> _Given instruction_
Repeat the following items word for word, starting at the line that contains "This screenshot has width=1413, height=858." and ending after the line that contains "Looking at the screenshot, I should click(202, 190).".

◇ ◇ ◇ ◇ ◇

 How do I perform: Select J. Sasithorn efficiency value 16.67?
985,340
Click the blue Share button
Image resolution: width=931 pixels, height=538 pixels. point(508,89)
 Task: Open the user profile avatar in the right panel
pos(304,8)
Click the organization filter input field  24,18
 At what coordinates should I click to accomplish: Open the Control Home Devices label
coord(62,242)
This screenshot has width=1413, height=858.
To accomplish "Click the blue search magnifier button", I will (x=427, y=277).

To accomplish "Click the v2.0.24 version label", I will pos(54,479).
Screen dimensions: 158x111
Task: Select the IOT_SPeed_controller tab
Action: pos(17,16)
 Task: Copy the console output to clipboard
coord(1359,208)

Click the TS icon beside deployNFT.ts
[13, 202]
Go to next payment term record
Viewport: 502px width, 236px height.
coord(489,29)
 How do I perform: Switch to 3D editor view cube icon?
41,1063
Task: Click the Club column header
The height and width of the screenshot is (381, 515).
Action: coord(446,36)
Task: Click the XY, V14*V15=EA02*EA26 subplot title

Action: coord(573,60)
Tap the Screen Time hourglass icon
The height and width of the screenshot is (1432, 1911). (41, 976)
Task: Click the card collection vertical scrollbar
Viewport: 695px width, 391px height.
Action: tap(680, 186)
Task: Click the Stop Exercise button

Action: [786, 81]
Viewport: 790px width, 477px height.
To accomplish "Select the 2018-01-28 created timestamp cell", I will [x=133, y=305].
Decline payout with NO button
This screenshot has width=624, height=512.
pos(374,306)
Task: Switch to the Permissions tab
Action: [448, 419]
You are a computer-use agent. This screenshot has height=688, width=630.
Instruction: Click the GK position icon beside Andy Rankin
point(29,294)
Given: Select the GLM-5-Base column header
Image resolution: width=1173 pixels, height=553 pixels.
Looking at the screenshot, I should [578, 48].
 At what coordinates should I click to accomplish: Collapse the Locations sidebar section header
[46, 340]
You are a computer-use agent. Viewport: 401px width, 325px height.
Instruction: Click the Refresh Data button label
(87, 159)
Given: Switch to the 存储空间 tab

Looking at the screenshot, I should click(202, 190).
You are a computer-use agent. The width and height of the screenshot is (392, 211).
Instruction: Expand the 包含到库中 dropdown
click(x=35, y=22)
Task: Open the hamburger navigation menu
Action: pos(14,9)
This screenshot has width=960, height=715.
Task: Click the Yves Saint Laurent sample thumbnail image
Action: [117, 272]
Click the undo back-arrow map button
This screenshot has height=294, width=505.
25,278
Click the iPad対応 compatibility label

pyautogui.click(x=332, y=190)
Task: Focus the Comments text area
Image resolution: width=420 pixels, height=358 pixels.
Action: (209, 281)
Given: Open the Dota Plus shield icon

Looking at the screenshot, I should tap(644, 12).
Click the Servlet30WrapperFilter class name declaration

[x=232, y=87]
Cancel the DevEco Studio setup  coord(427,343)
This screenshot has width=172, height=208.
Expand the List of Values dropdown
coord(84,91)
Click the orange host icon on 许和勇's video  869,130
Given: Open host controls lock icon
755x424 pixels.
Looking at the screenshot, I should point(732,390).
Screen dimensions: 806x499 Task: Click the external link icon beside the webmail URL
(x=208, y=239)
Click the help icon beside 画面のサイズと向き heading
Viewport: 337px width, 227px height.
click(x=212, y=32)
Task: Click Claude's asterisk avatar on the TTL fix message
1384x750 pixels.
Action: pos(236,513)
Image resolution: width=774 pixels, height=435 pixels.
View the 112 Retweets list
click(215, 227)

◇ ◇ ◇ ◇ ◇

> _Correct response_
This screenshot has width=1413, height=858.
To accomplish "Click the blue search magnifier button", I will (x=427, y=277).

To accomplish "Click the v2.0.24 version label", I will pos(54,479).
Screen dimensions: 158x111
Task: Select the IOT_SPeed_controller tab
Action: pos(17,16)
 Task: Copy the console output to clipboard
coord(1359,208)

Click the TS icon beside deployNFT.ts
[13, 202]
Go to next payment term record
Viewport: 502px width, 236px height.
coord(489,29)
 How do I perform: Switch to 3D editor view cube icon?
41,1063
Task: Click the Club column header
The height and width of the screenshot is (381, 515).
Action: coord(446,36)
Task: Click the XY, V14*V15=EA02*EA26 subplot title

Action: coord(573,60)
Tap the Screen Time hourglass icon
The height and width of the screenshot is (1432, 1911). (41, 976)
Task: Click the card collection vertical scrollbar
Viewport: 695px width, 391px height.
Action: tap(680, 186)
Task: Click the Stop Exercise button

Action: [786, 81]
Viewport: 790px width, 477px height.
To accomplish "Select the 2018-01-28 created timestamp cell", I will [x=133, y=305].
Decline payout with NO button
This screenshot has width=624, height=512.
pos(374,306)
Task: Switch to the Permissions tab
Action: [448, 419]
You are a computer-use agent. This screenshot has height=688, width=630.
Instruction: Click the GK position icon beside Andy Rankin
point(29,294)
Given: Select the GLM-5-Base column header
Image resolution: width=1173 pixels, height=553 pixels.
Looking at the screenshot, I should [578, 48].
 At what coordinates should I click to accomplish: Collapse the Locations sidebar section header
[46, 340]
You are a computer-use agent. Viewport: 401px width, 325px height.
Instruction: Click the Refresh Data button label
(87, 159)
Given: Switch to the 存储空间 tab

Looking at the screenshot, I should click(202, 190).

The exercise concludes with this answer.